Use your tenant URL

A tenant is the logical unit that separates subscriber organizations from each other within CyberArk Identity. When users and administrators log into CyberArk Identity cloud service, they log in to a specific tenant, and every operation that they perform applies to that tenant alone.

When a company registers with the Identity service, CyberArk Identity assigns a unique customer ID, or tenant ID, to each tenant. The Identity service automatically generates a tenant URL for each tenant by prefixing the tenant ID to the string my.idaptive.app (tenantID.my.idaptive.app). For example, for tenant ID, ABCD1234, the Identity service creates the URL ABC1234.my.idaptive.app.

The tenant URL that the Identity service generates is known as the system URL. In addition, the Identity platform enables administrators to create their own custom URLs by prefixing a string, such as company name, or some other identifier, to my.idaptive.app. For example, acme.my.idaptive.app. Every tenant has one system URL, and can have zero or more custom URLs. An administrator designates one of the custom URLs as the default or preferred ID.

If a user logs in with a system URL, the Identity service redirects the browser to the preferred tenant URL. If a user logs in with a custom or preferred tenant ID, the Identity service maintains that URL.

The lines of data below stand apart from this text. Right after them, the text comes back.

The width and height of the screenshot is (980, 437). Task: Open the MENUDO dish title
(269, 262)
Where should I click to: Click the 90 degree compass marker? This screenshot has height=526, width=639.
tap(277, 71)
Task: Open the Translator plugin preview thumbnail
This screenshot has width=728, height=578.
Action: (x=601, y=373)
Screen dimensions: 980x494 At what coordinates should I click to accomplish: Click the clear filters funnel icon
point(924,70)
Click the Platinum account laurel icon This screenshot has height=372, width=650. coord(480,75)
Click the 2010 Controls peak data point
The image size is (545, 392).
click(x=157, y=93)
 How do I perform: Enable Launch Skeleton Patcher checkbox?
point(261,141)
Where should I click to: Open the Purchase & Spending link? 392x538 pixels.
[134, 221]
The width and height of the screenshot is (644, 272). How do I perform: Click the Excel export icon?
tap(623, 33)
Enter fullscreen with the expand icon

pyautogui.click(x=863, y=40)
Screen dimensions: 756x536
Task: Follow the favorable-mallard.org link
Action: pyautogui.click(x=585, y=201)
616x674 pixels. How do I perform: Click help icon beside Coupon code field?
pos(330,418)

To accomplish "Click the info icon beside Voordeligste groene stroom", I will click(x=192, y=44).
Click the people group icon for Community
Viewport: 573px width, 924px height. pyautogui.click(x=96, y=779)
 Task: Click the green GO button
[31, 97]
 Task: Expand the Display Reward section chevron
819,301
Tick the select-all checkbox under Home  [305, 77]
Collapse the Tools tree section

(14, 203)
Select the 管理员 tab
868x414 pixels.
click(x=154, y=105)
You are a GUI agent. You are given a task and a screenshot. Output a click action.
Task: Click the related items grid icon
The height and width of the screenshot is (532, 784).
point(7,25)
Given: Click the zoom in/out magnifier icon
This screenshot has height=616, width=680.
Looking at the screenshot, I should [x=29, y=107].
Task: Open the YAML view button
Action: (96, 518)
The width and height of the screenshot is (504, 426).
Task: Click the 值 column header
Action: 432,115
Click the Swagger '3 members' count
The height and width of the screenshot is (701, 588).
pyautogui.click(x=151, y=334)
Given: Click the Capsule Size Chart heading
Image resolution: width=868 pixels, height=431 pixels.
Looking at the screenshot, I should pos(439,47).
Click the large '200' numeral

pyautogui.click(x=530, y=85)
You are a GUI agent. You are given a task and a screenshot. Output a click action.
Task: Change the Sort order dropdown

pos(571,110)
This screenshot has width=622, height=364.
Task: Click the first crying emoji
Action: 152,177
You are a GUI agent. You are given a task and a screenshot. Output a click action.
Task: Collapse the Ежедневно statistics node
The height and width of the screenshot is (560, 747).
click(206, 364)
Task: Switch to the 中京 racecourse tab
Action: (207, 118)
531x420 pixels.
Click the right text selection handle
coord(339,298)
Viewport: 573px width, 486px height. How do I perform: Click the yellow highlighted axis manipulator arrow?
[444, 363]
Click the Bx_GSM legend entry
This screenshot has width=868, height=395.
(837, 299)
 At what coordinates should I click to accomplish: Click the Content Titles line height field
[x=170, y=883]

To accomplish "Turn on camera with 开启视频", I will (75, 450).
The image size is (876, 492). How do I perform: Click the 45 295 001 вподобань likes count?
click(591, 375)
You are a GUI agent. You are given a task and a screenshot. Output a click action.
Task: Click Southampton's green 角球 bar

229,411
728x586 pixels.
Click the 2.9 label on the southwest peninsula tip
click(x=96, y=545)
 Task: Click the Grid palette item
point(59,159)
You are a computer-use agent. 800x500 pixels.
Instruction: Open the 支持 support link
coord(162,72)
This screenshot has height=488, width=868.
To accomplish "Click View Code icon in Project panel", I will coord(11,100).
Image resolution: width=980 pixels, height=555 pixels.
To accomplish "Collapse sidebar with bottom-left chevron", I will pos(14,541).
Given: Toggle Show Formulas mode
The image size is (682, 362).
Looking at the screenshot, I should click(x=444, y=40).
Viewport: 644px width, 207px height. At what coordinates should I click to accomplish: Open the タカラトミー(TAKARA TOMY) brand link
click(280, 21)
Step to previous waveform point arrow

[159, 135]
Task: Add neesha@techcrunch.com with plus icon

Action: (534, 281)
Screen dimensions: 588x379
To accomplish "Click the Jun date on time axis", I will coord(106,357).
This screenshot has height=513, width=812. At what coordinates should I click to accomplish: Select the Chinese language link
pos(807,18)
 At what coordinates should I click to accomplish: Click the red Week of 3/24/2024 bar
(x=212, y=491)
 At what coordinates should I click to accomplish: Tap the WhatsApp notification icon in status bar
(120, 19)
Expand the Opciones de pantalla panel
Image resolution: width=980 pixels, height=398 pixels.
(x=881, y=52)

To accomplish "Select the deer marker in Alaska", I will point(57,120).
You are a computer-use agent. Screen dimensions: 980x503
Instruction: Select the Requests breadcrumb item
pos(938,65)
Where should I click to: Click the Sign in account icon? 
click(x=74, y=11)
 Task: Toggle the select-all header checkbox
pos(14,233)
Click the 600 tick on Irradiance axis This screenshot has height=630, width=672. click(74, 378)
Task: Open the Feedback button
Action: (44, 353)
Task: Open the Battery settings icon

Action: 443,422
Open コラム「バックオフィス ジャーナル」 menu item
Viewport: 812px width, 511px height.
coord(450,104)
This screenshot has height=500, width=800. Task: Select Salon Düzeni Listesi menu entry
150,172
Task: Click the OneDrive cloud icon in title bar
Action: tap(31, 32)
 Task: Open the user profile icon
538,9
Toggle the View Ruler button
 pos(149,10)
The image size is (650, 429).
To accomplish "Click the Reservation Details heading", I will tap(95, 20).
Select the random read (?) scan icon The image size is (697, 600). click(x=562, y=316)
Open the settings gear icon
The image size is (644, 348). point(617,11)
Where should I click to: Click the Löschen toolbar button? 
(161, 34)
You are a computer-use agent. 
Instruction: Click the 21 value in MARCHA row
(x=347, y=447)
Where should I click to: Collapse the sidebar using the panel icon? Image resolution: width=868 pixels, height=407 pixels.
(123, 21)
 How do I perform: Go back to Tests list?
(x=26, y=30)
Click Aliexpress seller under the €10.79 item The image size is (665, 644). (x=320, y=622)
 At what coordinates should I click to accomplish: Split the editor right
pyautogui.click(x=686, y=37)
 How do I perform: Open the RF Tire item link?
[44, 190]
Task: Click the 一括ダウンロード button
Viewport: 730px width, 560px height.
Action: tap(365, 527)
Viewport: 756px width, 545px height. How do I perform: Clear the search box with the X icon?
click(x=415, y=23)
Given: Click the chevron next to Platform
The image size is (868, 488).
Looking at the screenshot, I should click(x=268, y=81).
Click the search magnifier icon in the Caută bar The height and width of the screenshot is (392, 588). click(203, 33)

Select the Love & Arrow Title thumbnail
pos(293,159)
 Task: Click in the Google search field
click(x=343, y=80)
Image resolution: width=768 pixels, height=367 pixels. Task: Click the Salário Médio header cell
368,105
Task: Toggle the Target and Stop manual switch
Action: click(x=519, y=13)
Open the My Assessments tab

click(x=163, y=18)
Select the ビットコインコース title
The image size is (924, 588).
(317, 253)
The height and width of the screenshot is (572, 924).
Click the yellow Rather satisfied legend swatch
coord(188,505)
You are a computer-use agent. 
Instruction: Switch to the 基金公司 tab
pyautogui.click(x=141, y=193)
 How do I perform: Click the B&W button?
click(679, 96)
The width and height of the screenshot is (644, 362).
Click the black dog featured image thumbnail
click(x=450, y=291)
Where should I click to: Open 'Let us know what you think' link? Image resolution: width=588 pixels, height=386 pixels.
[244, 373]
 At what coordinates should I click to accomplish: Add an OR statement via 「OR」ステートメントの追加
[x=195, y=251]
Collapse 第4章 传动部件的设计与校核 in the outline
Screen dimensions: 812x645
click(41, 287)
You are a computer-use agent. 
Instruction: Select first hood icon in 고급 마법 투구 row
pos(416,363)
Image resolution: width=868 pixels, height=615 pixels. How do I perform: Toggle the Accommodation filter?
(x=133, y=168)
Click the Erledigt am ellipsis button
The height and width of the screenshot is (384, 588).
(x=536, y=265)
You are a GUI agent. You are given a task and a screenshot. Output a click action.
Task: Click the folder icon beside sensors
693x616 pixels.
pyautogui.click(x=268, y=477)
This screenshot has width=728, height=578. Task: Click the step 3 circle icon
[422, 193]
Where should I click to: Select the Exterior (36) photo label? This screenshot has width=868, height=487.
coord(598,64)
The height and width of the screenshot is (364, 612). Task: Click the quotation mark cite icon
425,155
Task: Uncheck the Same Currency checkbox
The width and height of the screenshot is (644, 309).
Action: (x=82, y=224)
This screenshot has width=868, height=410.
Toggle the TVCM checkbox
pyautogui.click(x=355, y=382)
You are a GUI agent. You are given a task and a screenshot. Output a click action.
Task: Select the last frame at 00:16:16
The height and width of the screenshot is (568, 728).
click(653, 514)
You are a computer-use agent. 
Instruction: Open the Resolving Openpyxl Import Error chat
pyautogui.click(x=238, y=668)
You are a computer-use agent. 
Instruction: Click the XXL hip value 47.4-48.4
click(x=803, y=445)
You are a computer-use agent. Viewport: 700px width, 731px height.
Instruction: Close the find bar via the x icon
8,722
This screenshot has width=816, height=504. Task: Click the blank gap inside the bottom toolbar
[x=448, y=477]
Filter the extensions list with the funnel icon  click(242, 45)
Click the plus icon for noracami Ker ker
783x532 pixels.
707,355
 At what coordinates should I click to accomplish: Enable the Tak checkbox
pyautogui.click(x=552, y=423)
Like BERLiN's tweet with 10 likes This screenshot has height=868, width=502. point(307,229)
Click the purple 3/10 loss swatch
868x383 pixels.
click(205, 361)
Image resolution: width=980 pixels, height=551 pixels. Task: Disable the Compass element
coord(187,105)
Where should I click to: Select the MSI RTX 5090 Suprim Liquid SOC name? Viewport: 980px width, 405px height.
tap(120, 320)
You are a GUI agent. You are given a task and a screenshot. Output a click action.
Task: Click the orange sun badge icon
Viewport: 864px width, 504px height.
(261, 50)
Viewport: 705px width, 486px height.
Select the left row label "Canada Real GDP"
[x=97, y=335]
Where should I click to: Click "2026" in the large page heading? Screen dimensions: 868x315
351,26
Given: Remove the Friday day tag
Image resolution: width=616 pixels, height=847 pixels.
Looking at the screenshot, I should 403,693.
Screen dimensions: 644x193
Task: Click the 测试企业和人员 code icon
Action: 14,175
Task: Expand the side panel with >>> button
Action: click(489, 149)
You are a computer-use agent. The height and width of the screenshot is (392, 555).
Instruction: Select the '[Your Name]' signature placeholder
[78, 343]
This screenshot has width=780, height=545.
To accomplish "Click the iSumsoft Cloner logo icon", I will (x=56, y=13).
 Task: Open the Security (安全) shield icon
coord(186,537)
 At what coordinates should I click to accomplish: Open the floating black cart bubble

The tenant URL not only identifies the Identity service tenant for login, it is also required to identify each Identity API call. Here are examples that use a system URL and a custom tenant URL for a call to Security/StartAuthentication:

https://abc1234.my.idaptive.app/Security/StartAuthentication //system URL
https://acme.my.idaptive.app/Security/StartAuthentication    //custom tenant URL

As a developer, you must be able to support redirection of the tenant URL by the Identity service. The Identity platform does the following:

  • Maintains custom tenant URLs.

  • Maintains the preferred tenant URL.

  • Redirects the system URL to preferred URL.

From the API standpoint, redirection applies only to authentication. If you start authentication by specifying the system tenant ID, you must be prepared for redirection to the preferred tenant ID. For more details, see Handle redirects.